WHAT THE TASK REQUIRES: Could you give the records below again exactly as they stand?

DATA EXTRACTS:
***
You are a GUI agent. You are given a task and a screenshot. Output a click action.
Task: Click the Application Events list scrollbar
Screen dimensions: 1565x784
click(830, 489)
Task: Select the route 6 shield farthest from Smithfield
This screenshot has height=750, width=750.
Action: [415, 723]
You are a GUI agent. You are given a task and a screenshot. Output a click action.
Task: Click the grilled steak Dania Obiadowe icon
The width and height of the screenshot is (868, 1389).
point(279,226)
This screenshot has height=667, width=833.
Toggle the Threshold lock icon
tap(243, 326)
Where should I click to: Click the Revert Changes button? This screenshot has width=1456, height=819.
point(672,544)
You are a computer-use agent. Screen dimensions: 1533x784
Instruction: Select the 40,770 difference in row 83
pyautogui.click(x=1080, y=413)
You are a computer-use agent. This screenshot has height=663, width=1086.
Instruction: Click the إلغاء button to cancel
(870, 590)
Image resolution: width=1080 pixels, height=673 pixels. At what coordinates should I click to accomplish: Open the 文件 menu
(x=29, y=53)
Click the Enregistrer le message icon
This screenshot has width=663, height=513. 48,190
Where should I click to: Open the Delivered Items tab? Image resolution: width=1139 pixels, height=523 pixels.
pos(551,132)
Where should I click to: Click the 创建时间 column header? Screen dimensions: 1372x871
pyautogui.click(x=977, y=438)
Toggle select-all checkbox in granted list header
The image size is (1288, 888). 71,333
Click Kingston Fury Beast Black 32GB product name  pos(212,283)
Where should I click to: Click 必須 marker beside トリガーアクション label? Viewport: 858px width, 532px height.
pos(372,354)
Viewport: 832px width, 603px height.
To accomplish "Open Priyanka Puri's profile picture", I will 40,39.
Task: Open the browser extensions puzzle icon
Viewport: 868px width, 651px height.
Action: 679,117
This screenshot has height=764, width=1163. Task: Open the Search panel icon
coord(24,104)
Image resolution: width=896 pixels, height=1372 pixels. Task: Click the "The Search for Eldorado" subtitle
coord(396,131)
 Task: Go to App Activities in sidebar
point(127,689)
***
SOLUTION TO THIS PROBLEM:
You are a GUI agent. You are given a task and a screenshot. Output a click action.
Task: Click the Application Events list scrollbar
Screen dimensions: 1565x784
click(830, 489)
Task: Select the route 6 shield farthest from Smithfield
This screenshot has height=750, width=750.
Action: [415, 723]
You are a GUI agent. You are given a task and a screenshot. Output a click action.
Task: Click the grilled steak Dania Obiadowe icon
The width and height of the screenshot is (868, 1389).
point(279,226)
This screenshot has height=667, width=833.
Toggle the Threshold lock icon
tap(243, 326)
Where should I click to: Click the Revert Changes button? This screenshot has width=1456, height=819.
point(672,544)
You are a computer-use agent. Screen dimensions: 1533x784
Instruction: Select the 40,770 difference in row 83
pyautogui.click(x=1080, y=413)
You are a computer-use agent. This screenshot has height=663, width=1086.
Instruction: Click the إلغاء button to cancel
(870, 590)
Image resolution: width=1080 pixels, height=673 pixels. At what coordinates should I click to accomplish: Open the 文件 menu
(x=29, y=53)
Click the Enregistrer le message icon
This screenshot has width=663, height=513. 48,190
Where should I click to: Open the Delivered Items tab? Image resolution: width=1139 pixels, height=523 pixels.
pos(551,132)
Where should I click to: Click the 创建时间 column header? Screen dimensions: 1372x871
pyautogui.click(x=977, y=438)
Toggle select-all checkbox in granted list header
The image size is (1288, 888). 71,333
Click Kingston Fury Beast Black 32GB product name  pos(212,283)
Where should I click to: Click 必須 marker beside トリガーアクション label? Viewport: 858px width, 532px height.
pos(372,354)
Viewport: 832px width, 603px height.
To accomplish "Open Priyanka Puri's profile picture", I will 40,39.
Task: Open the browser extensions puzzle icon
Viewport: 868px width, 651px height.
Action: 679,117
This screenshot has height=764, width=1163. Task: Open the Search panel icon
coord(24,104)
Image resolution: width=896 pixels, height=1372 pixels. Task: Click the "The Search for Eldorado" subtitle
coord(396,131)
 Task: Go to App Activities in sidebar
point(127,689)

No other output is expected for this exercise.